Among those who struggle with virtual captivity and develop digital depersonalization are sensitive “dreamers” with excessive imagination and deep self-analysis. The intensity of digital depersonalization varies significantly: from light, almost unregistered flashes of unreality to distinctive experiences of depersonalization and derealization; to severe bouts with debilitating anxiety and dissociation.

Digital depersonalization is closely linked to a lack of “wholeness of perception” and “wholeness of relatedness.” Digital imagery is always incomplete. An object in a cyber world is a partial object.

Relationships with partial objects are experienced as partial, insufficient, and lacking. This constitutes the depersonalization quality of unreality. In terms of perceptions, digital imagery lacks the oldest and most profound olfactory and tactile properties. In terms of spatial organization, it lacks a natural three-dimensional presentation. In terms of time organization, it suffers from disturbing image-sound asynchrony. In terms of object organization, it provides only part-object relatedness, revealing a perceptual void that triggers the feeling of unreality.

The most palpable source of the feeling of virtual unreality is the “emotional gap” between real and digital experiences. The emotional roots of feeling real are hidden beyond cognitive formulas in deeper unconscious layers of the psyche.

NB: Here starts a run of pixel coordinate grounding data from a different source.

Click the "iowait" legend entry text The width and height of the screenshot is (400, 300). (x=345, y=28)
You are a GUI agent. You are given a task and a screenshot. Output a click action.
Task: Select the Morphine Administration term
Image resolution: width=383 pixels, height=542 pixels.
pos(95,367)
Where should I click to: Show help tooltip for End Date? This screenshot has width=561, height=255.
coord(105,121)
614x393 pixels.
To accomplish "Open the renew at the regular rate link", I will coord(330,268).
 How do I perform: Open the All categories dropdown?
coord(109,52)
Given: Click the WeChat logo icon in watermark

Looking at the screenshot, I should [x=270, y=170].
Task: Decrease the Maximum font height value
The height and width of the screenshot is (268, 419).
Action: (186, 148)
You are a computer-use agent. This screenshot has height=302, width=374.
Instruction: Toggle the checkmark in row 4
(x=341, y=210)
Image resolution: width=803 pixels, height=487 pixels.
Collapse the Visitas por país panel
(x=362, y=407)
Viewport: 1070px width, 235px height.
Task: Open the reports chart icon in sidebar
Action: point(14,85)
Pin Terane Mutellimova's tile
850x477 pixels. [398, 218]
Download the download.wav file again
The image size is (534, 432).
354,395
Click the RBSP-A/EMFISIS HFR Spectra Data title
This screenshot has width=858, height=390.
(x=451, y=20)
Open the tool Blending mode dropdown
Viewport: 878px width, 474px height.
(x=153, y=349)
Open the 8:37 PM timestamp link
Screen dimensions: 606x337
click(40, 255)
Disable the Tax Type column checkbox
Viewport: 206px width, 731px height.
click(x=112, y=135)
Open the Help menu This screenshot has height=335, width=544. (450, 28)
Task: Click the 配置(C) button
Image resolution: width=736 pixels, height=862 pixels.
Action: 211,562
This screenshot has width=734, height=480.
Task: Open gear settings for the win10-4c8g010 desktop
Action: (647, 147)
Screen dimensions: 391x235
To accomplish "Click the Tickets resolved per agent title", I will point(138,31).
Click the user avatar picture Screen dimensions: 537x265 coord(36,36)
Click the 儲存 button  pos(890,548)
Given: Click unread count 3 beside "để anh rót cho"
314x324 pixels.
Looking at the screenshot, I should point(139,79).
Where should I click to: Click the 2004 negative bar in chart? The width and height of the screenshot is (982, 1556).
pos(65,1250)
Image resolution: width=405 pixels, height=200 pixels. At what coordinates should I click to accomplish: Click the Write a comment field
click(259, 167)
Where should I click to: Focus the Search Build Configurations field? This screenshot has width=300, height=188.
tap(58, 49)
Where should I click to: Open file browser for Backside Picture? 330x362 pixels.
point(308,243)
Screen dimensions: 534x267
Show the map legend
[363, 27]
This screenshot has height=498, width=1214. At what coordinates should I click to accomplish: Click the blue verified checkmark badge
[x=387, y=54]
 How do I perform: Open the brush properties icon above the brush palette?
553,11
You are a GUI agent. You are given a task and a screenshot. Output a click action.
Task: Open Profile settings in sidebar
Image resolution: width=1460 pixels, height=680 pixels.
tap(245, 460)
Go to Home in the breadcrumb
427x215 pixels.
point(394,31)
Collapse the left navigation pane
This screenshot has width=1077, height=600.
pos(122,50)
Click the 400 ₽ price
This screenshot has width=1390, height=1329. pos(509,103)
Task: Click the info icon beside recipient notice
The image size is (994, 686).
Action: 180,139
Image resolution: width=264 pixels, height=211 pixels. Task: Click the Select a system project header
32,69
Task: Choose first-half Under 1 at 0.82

The emotional and the intuitive are organic components of the entirety of any "alive" human experience.

And here is the line between the practical usefulness of digital communication that keeps feeling togetherness with or without the coronavirus crisis, and the troubling depersonalized effect of digital communication in the moments that call for true existential authenticity. An example of the former is an extended family Zoom to celebrate Mother’s Day: a warm gathering with spontaneous jokes, sincere emotions, and real connectedness. The example of the latter is another extended family Zoom funeral, an event that was so infamously introduced by the coronavirus crisis. For some attendees, this could turn into surreal estrangement, chilling feelings of disconnection, and discontent on the edge of dream and phantasmagoria.

The coronavirus crisis has turned the page of our knowledge on what it means to be a human and to be a person. We are ready to “re-open,” to turn over another page and free ourselves from digital captivity, leaving behind our couches, coffee mugs, and carefully preserved toilet paper. How will we feel personalized then?